Foreign Ministry assigns officer to read Donald Trump’s tweets
The Ministry of Foreign Affairs’ North American Affairs Bureau recently assigned an officer to screen Trump’s tweets, especially those related to Korea and northeast Asia.
The Korean government is still in the process of building ties with Trump’s and does not have a lot of insight into his foreign policies -- like most of the world. His 140-character posts are currently the most effective insight into policies of the incoming administration.
On Monday, Trump posted on Twitter: “North Korea just stated that it is in the final stages of developing a nuclear weapon capable of reaching parts of the U.S. It won't happen!”
He called out China on the same day, tweeting: “China has been taking out massive amounts of money & wealth from the U.S. in totally one-sided trade, but won't help with North Korea. Nice!”
The posts came as Seoul was getting worried that the North Korea issue would be put on even a more remote backburner by the Trump administration as it was under Barack Obama.
As of Thursday, the North Korea post had been retweeted over 25,000 times and garnered over 86,000 likes.
In the past, statements by Washington on key policies would involve the Korean Embassy in Washington writing a report to send back to Seoul.
These days, Seoul was able to learn of Trump’s take on North Korea immediately and directly via Twitter.
Analysts tentatively suggest that Trump’s tweets suggest that North Korea will be a key national security issue for his administration – along with Beijing’s role in reigning Pyongyang in.
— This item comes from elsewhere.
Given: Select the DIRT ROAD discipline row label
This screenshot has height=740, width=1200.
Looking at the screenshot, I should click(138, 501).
Korean Foreign Minister Yun Byung-se himself does not use Twitter but any key policy issues tweeted by Trump are reported to him right away.
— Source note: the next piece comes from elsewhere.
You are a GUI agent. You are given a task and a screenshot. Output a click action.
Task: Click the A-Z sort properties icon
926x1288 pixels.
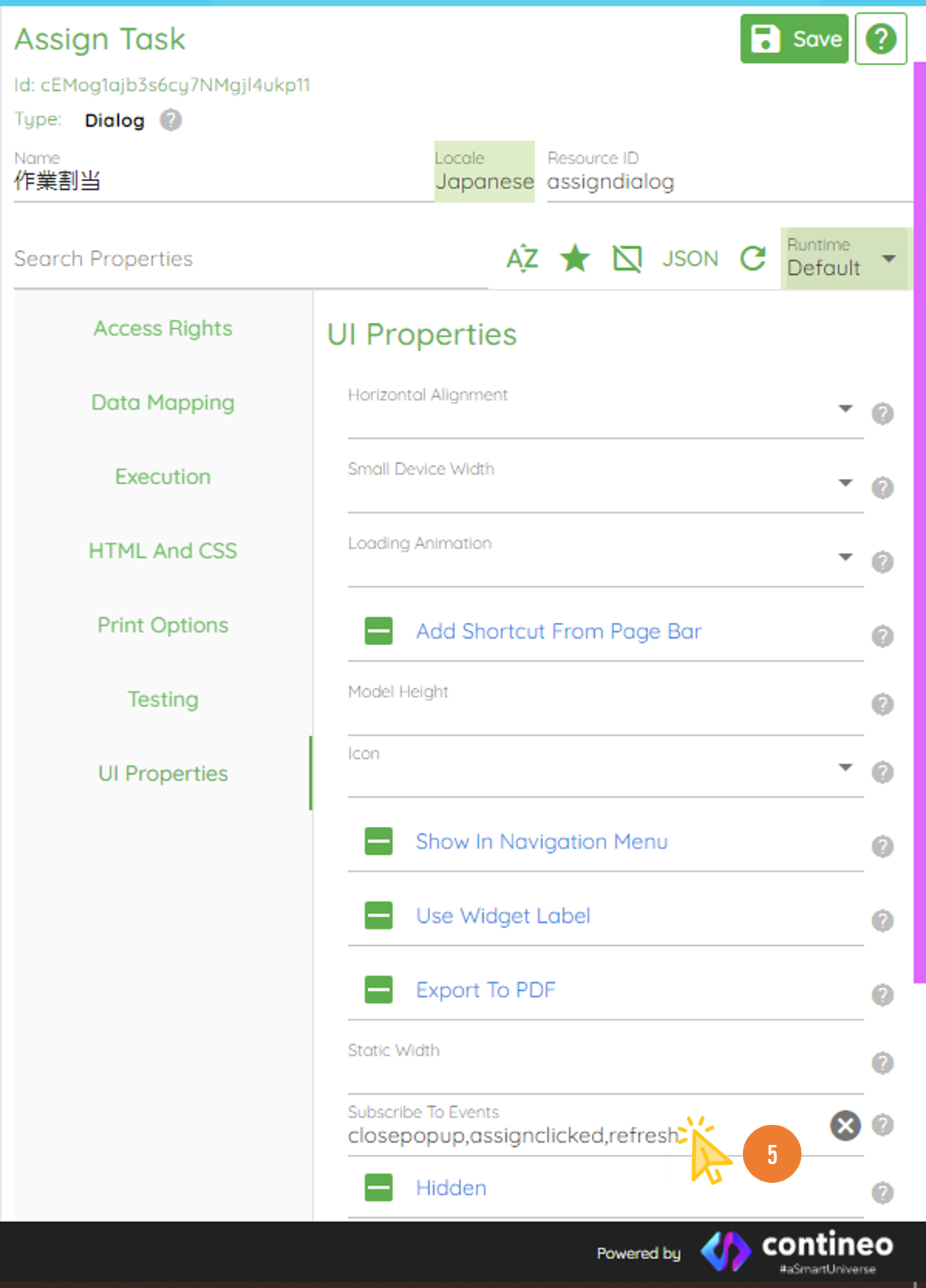tap(522, 258)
The Korean Ministry of Foreign Affairs welcomed Trump’s Monday tweet about North Korea, interpreting the message as a “clear warning” by the president-elect to North Korea on its nuclear and missile provocations.
“President-elect Trump’s Twitter message is his first time explicitly mentioning the North Korea nuclear issue Since he was elected, which makes it significant,” said South Korean Foreign Ministry spokesman Cho June-hyuck in a briefing Tuesday, “and can be interpreted as a clear warning about Kim Jong-un’s New Year address on ICBM and the possibility of provocations.”
Despite speculation that Trump’s use of Twitter would be reined in once he becomes president, his transition team has bragged of his use of social media to reach out to the public.
"The fact of the matter is that when he tweets, he gets results," Sean Spicer, Trump's incoming press secretary, told ABC News on Sunday.
“He holds a lot of disgruntlement that key, influential media outlets did not interview him or made distorted reports on him during the election period,” a Korean government official who has met with members of the incoming Trump administration said. “So he took to Twitter to directly communicate with voters, and even posts made by mistake were retweeted rapidly to the point it could not be contained. So he saw the effectiveness of this method.”
“It seems that his negotiation style -- sounding out the intentions of the other side and using leverage -- is being reflected through his Twitter activity,” Kim Hyun-wook, a professor at Korea National Diplomatic Academy, said. “However, Twitter does not go into detail about his policies, thus the government has to take into consideration many different scenarios and communicate with civilians and quasi-governmental channels to be prepared for an ever-changing situation.”